Per questo ho scelto
di rimanere in disparte.
Per questo, ora,
fatico a rimanere a mio agio mentre osservo la tomba ovale. I sassi che
delineano la terra scura, i fiori sistemati ai piedi del paletto su cui è appeso
un foglio bianco che recita:
Michael Steve Newman
Figlio di Trisha e
Steve
Padre di Lilac e Jonah
"Uccideranno
anche il mio papà, vero?" Andrew gira il capo
nella mia direzione. "Le donne cattive. Uccideranno anche il mio papà. E
Adam, e Marco. Uccideranno tutti i papà, e porteranno via i bambini."
"No," dico
immediatamente, prendendo la sua piccola mano. "No, Andrew. No. Nessuno
farà del male al tuo papà, o agli altri papà. Nessuno porterà via i
bambini."
"Come fai a
saperlo?" chiede lui, lasciando andare la mia mano. "Chi te l'ha detto?"

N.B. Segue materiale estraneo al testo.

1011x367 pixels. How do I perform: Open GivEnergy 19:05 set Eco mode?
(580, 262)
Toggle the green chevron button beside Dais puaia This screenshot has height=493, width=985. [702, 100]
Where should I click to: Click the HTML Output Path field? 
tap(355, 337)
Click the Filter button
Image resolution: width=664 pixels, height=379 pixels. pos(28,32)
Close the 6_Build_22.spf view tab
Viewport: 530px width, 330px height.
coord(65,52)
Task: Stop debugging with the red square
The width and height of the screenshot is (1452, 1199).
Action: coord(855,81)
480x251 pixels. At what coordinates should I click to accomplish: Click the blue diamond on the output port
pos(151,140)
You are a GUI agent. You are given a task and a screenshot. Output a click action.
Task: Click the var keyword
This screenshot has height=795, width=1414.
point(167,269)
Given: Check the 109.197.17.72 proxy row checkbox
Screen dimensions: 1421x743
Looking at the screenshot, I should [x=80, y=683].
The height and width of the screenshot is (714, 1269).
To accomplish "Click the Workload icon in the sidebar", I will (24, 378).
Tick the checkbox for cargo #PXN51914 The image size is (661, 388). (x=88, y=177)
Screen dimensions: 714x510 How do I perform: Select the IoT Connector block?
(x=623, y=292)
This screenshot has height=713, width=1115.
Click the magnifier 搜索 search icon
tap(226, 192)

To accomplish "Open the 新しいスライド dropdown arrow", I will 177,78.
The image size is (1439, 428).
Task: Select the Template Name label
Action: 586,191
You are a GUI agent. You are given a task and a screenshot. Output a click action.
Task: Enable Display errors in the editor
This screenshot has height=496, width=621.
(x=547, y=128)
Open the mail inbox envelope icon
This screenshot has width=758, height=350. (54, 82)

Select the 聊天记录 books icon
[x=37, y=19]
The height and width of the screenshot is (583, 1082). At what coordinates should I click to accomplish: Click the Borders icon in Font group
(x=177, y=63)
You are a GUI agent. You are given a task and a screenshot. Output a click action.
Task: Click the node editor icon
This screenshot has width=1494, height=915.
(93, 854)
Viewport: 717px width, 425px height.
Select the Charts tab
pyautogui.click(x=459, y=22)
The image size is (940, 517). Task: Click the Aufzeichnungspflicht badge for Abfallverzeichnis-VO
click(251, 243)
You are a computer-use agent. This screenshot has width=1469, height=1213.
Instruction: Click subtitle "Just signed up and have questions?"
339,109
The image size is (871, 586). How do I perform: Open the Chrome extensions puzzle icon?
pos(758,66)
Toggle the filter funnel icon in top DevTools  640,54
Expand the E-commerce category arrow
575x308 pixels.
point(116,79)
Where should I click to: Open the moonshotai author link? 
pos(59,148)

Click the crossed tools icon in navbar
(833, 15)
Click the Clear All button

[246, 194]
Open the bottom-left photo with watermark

I suoi occhi scuri sono attenti. La sua voce è quella di un bambino che ha
bisogno di certezze.
"Lo so perché il
tuo papà e Adam stanno facendo la guardia," rispondo, indicando il tetto
della casa rossa. Andrew si gira, e Adam è lì, con gli occhi puntati verso il
lungomare. Jonathan, invece, è sul tetto della sua casa, a qualche decina di
metri da noi, intento ad osservare la via collinare.
"Nessuna donna
cattiva potrà avvicinarsi al villaggio, te lo prometto." Gli passo una
mano sui capelli, ricci come quelli di suo padre.
Lui annuisce, ma non
sembra convinto. Ha bisogno di rassicurazioni, ma io sono un'estranea. Le mie
parole contano poco.
"Dov'è la tua
mamma?" domando.
"E' in casa con
Maurizio. Sta riposando, perché il nuovo bambino le prende a calci la pancia.
Elia, Mister ed Eloise sono andati a prendere l'acqua al pozzo."
Il villaggio è
avvolto dal silenzio. Ad accompagnare il ticchettio muto del tempo ci sono le
chiome degli alberi mosse dal vento, i gabbiani che cantano mentre volano sul
mare. Il suono, sordo e zoppicante, del mio cuore.
Quando Andrew parla
di nuovo, mi accorgo che gli sto ancora accarezzando i capelli. "Terry ha
detto che sei cattiva. Che sei come le donne che hanno ucciso Michael."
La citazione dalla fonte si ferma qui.